Es precisamente este abandono del individuo concreto lo que podemos hilar a nuestra pregunta inicial sobre el fascismo. Esta producción de subjetividades vacías en masa, que son luego rellenadas por identidades cliché meticulosamente planificadas para vender la mayor cantidad de mercancías a la mayor cantidad de personas, resulta un mecanismo extrañamente similar al llevado a cabo por los regímenes fascistas. Una eliminación de la individualidad en pos de una identidad común construida con intereses económicos o de poder territorial. Es precisamente este mecanismo de docilidad y eliminación de la diferencia la que prepara la tierra para la cosecha del fascismo. 

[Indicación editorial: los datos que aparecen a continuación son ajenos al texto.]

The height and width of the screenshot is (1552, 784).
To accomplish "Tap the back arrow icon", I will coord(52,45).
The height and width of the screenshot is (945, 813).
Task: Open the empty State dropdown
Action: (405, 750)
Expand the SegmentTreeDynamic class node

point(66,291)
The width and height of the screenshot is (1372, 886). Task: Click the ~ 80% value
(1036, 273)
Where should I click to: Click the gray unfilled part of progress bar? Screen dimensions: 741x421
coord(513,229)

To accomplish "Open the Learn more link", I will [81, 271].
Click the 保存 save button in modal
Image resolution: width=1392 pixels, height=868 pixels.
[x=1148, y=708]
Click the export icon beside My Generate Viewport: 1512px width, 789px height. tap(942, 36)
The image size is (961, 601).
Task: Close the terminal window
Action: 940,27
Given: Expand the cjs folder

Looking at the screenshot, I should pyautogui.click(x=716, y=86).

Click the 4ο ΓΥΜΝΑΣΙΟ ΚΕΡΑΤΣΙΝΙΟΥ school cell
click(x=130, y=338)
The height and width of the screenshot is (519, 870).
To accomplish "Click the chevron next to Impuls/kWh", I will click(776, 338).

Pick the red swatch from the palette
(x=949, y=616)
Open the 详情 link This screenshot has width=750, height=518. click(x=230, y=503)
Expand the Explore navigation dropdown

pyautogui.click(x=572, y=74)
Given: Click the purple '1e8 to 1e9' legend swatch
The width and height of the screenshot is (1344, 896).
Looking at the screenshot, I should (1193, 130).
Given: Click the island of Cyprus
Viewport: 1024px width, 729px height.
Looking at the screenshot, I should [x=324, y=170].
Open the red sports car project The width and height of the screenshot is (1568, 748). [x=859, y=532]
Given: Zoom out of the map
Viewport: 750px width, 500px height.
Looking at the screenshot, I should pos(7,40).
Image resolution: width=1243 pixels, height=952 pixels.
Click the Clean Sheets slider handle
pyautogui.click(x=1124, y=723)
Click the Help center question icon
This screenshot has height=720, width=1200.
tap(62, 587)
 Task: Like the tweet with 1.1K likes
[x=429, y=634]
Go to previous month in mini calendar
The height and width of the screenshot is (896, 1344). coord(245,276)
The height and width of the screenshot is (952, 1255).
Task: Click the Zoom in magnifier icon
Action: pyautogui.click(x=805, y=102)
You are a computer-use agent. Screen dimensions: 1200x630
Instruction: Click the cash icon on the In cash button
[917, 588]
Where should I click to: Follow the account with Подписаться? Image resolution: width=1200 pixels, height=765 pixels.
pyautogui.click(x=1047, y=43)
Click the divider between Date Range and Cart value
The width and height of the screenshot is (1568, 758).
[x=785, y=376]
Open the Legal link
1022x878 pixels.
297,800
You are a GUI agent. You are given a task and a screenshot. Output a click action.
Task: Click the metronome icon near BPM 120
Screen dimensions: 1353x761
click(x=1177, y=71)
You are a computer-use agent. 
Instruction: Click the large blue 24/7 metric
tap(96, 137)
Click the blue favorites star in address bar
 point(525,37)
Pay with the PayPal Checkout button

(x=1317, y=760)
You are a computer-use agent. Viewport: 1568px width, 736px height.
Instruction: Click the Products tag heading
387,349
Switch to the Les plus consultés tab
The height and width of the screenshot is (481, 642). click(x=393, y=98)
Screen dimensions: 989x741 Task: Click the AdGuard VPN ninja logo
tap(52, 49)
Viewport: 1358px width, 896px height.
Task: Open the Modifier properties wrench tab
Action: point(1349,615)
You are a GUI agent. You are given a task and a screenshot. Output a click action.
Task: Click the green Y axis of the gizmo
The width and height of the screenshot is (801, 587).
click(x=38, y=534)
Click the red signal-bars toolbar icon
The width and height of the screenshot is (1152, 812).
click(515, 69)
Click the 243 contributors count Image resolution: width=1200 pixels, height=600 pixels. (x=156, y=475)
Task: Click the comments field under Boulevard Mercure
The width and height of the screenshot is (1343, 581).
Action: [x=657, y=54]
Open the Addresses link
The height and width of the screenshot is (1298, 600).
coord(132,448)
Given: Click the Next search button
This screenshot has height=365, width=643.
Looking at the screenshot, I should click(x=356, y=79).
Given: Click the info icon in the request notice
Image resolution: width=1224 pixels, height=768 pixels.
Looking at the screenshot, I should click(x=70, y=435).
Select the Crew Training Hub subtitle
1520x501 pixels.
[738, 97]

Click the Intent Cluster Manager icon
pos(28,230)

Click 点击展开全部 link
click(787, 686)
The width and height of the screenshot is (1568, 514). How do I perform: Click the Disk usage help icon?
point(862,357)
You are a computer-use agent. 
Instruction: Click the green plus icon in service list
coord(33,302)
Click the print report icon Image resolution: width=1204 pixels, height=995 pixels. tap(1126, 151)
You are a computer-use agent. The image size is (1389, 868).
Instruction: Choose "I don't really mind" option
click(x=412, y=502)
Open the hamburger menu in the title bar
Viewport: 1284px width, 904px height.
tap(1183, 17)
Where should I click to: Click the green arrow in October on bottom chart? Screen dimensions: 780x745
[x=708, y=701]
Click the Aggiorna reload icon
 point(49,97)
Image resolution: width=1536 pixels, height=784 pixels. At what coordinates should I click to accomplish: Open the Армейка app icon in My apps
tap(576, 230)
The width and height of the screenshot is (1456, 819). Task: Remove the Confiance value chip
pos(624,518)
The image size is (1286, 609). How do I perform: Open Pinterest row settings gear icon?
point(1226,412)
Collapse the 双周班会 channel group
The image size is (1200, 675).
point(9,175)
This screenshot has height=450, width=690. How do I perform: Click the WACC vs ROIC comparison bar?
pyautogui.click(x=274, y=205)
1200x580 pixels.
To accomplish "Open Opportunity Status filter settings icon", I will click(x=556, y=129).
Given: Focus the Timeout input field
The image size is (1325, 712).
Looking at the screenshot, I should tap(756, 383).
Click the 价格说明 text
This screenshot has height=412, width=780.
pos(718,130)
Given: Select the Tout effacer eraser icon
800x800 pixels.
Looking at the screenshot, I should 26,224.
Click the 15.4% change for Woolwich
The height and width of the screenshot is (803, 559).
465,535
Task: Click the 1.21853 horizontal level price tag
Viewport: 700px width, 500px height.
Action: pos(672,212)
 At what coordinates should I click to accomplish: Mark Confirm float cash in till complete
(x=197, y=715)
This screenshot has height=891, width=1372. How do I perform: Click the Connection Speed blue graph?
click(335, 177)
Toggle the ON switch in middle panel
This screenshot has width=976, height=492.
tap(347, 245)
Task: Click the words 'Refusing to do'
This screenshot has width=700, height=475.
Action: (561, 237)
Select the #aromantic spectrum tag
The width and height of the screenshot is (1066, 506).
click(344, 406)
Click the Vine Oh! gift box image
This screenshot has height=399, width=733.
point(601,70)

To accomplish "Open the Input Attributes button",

Resulta, pues, de vital importancia actuar en la medida de lo posible contra el funcionamiento de la industria de la cultura. Tal estrategia puede partir de dos puntos de vista: como consumidores y como creadores. Como consumidor, la primera estrategia que puede ponerse en marcha para contrarrestar los efectos de la industria cultural es el cese del consumo mediado por estos intereses. En suma el consumo consciente y responsable, consciente de las implicaciones contenidas en el consumo de cualquier mercancía, y responsable en el sentido de evitar aquellas que tengan intenciones políticas claras, así como empeñarse en comunicar hacia los otros las potencialidades ocultas tras las etiquetas. Esta labor del consumo responsable también atañe al impulso del consumo local, precisamente para contrarrestar el movimiento de homogeneización, deben aumentarse, por el contrario, los mercados de la diferencia, los bienes y necesidades que son específicos a cada región y que solamente les atañe a quienes habitan ahí. Son esos los núcleos de interés para contrarrestar además la falta de identidad contemporánea, únicamente a partir de la diferencia puede construirse lo nuevo.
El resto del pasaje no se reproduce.